> [WHAT THE TASK ASKS]:
Convert everything from the line containing "Task: Go to the previous page arrow" down to the end of the material, both ends included, into a Markdown table. Use two columns, Row and Line: Row holds the row number and Line holds the line itself, with blank lines omitted.

> [ROWS]:
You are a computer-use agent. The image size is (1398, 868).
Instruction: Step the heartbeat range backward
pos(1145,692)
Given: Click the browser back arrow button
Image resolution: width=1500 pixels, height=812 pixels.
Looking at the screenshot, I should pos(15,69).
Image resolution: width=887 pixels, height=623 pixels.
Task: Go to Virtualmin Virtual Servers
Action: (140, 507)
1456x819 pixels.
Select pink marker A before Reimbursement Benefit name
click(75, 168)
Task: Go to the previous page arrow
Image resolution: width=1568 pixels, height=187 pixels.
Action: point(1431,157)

> [PROBLEM SOLUTION]:
| Row | Line |
|---|---|
| 1 | Task: Go to the previous page arrow |
| 2 | Image resolution: width=1568 pixels, height=187 pixels. |
| 3 | Action: point(1431,157) |